On 28 February 2019, the Financial Services Contracts (Transitional and Saving Provision) (EU Exit) Regulations 2019 (FSCR) statutory instrument (SI) was made law. The SI establishes a Financial Services Contracts Regime to ensure that those EEA firms that do not enter the temporary permissions regime (TPR), and those that exit the TPR without UK authorisation, are able to wind down their UK regulated activities in an orderly manner.
Further details of the Financial Services Contracts Regime can be found in HM Treasury’s Explanatory Information Note.

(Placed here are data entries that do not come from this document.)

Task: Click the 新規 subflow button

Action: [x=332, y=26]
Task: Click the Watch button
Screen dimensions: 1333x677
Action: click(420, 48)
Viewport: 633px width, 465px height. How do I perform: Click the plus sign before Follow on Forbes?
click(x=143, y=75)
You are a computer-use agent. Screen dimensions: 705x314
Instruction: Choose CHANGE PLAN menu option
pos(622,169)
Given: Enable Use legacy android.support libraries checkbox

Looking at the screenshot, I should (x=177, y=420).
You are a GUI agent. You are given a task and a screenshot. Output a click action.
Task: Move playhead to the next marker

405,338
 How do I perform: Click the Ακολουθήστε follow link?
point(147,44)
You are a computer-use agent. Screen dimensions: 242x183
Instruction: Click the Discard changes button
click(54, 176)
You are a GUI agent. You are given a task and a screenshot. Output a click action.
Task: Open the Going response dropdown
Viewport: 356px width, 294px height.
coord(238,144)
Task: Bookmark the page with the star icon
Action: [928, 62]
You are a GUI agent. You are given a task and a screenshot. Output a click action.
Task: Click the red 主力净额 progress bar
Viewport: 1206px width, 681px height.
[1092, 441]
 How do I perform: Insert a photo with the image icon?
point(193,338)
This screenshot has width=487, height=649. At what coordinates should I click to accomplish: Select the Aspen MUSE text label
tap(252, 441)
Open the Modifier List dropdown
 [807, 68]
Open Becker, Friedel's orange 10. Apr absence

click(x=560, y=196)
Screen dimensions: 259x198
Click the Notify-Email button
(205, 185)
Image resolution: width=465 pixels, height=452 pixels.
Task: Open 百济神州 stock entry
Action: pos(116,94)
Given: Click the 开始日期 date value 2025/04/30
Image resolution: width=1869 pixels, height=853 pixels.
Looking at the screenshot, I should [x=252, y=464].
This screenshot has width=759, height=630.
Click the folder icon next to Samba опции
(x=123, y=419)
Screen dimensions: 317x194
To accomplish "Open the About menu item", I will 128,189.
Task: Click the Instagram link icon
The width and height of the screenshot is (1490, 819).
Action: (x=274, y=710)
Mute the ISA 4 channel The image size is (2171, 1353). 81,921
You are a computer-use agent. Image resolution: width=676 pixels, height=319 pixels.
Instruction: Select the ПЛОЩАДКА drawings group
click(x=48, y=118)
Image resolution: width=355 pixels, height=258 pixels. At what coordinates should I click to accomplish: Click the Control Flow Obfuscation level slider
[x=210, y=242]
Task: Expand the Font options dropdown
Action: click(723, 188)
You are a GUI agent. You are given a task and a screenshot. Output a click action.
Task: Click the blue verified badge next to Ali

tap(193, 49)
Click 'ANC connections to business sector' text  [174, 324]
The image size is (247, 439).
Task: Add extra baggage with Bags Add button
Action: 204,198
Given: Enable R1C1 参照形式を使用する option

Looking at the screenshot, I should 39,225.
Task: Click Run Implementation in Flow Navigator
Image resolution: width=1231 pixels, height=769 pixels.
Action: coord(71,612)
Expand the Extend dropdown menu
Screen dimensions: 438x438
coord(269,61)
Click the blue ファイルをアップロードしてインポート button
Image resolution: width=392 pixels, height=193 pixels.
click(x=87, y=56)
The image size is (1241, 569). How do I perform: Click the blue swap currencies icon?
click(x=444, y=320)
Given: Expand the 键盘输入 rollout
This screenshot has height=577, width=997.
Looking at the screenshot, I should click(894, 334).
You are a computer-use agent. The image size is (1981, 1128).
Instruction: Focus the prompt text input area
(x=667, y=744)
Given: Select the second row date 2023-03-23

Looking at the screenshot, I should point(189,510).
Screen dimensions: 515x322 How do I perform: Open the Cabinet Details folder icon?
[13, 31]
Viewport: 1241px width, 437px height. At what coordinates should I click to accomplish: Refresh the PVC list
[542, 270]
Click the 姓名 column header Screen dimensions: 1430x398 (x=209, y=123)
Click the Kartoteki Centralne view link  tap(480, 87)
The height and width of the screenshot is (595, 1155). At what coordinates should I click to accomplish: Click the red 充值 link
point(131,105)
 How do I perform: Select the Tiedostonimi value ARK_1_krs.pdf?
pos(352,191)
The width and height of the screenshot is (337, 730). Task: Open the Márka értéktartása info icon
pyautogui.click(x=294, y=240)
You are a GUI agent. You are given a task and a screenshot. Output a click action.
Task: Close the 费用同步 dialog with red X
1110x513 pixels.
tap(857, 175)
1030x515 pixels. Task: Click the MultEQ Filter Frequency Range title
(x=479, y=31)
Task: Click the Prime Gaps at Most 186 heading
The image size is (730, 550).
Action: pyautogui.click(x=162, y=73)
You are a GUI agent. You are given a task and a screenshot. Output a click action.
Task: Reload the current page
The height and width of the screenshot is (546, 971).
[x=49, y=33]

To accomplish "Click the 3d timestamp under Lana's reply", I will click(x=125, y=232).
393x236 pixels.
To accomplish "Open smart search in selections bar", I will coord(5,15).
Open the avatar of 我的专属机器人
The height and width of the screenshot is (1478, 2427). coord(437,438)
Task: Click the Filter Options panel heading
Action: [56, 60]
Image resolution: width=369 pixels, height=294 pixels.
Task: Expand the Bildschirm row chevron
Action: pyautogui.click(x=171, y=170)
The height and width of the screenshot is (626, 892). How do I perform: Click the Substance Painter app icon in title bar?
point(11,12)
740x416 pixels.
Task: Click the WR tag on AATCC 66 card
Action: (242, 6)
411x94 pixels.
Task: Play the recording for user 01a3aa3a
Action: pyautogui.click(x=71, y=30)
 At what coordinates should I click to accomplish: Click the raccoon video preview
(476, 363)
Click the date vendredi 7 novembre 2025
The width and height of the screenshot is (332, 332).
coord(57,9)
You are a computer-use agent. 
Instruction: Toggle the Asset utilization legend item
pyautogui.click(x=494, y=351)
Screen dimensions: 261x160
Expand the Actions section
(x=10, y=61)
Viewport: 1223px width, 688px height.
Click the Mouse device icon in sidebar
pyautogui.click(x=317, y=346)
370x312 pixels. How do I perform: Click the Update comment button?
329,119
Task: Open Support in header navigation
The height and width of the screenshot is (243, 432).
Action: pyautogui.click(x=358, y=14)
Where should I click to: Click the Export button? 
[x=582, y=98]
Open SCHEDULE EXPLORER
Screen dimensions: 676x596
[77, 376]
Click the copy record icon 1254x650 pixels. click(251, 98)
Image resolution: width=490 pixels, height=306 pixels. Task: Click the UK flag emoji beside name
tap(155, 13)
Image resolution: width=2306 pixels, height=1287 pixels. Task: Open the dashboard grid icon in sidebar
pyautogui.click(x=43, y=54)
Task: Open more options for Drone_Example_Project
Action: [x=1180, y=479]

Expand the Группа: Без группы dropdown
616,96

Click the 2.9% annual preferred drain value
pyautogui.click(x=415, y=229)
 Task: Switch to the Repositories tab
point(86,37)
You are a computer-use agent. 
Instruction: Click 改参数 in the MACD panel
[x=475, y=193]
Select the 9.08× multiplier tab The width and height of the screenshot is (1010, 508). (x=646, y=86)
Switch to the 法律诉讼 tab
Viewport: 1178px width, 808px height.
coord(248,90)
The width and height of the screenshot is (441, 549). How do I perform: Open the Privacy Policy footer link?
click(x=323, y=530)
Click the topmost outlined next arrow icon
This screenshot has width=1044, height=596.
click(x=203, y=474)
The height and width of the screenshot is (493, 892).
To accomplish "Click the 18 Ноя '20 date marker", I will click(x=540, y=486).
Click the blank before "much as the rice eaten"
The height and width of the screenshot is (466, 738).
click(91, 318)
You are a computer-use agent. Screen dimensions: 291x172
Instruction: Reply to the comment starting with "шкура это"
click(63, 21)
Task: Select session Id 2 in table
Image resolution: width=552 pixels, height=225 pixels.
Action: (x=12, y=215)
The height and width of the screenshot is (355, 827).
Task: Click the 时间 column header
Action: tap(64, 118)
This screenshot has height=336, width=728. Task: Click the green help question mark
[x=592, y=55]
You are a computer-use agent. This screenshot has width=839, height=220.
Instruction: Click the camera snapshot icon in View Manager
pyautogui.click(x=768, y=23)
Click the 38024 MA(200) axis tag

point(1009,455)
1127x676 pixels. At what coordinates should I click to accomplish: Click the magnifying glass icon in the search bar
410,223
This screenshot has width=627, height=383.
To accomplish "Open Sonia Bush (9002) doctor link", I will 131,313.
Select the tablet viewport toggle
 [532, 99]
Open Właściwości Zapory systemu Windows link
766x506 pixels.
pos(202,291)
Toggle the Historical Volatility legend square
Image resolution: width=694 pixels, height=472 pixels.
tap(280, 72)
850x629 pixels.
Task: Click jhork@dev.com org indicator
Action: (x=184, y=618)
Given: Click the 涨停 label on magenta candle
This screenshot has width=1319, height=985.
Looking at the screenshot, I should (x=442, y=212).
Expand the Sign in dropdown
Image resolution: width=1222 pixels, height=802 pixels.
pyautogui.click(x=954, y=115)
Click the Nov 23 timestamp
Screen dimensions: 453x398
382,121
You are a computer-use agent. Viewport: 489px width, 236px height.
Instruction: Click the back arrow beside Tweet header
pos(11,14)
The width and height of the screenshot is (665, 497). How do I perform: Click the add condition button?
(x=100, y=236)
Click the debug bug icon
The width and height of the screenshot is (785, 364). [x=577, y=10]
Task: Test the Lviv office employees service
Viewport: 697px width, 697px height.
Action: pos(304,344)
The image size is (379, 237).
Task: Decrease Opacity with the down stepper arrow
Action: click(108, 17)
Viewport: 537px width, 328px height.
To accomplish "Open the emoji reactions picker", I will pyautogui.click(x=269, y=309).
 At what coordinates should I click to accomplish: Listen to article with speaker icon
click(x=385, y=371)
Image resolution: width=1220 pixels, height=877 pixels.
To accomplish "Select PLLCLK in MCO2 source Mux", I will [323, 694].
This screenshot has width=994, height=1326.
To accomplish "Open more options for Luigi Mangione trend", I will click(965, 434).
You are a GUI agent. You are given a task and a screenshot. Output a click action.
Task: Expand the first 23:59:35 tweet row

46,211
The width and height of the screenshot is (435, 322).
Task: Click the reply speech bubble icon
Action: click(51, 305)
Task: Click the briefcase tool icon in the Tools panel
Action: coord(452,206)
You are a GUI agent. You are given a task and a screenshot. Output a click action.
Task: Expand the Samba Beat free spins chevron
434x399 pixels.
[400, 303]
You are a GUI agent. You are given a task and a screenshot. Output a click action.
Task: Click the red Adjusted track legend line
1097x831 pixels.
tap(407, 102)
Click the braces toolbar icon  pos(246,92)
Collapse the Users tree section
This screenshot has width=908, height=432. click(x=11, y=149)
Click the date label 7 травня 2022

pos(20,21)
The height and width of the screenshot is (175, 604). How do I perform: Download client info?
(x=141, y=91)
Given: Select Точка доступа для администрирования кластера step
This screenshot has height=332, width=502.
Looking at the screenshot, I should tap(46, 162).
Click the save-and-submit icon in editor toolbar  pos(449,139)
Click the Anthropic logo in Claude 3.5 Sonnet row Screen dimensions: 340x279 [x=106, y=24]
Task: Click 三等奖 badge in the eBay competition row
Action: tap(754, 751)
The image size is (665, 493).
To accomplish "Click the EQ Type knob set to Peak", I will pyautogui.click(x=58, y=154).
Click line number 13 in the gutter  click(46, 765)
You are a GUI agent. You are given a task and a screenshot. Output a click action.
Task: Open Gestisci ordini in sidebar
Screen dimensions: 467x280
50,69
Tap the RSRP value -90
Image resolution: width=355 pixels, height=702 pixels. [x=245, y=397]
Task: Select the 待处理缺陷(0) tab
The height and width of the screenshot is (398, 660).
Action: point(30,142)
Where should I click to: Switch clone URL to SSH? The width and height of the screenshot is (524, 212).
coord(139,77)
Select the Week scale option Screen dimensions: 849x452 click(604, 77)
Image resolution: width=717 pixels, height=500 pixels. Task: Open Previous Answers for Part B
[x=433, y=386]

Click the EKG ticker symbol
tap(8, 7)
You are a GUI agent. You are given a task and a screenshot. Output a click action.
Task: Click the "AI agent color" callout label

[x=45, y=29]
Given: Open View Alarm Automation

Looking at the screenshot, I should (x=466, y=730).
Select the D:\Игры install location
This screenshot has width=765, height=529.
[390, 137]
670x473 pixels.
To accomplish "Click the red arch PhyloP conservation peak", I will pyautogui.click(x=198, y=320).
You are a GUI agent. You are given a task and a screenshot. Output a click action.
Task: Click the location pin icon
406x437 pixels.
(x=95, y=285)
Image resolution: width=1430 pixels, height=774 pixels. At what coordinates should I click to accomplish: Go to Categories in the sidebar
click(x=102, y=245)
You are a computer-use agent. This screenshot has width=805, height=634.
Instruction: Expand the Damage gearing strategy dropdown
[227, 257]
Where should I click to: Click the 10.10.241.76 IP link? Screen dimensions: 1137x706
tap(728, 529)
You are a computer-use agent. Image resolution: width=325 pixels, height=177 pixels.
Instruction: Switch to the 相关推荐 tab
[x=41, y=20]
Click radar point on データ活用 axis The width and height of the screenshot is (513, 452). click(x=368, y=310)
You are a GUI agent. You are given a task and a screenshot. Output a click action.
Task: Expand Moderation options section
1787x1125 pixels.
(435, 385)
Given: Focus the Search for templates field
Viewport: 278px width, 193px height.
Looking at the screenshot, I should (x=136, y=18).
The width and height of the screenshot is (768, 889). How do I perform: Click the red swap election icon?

The Bank of England’s expectation is that the FSCR will function as a back-stop to the TPR to mitigate contract continuity risks. The regime provides limited permissions for firms to perform existing contracts but, unlike the TPR, does not allow a firm to carry out regulated activities in relation to new contracts, except where necessary to service pre-existing contracts. Firms falling within the scope of the regime will be expected to run-off, close out, or transfer obligations arising from contracts that exceed the time limit of the regime (15 years for insurance contracts and 5 years for other contracts) prior to the end of the regime.
The PRA has now published a Policy Statement outlining the changes to the PRA Rulebook required to operationalise the Financial Services Contracts Regime, and the Bank’s broader approach to Financial Services Compensation Scheme (FSCS) protection.
Firms are encouraged to engage with the Bank and PRA on their authorisation processes in their planning.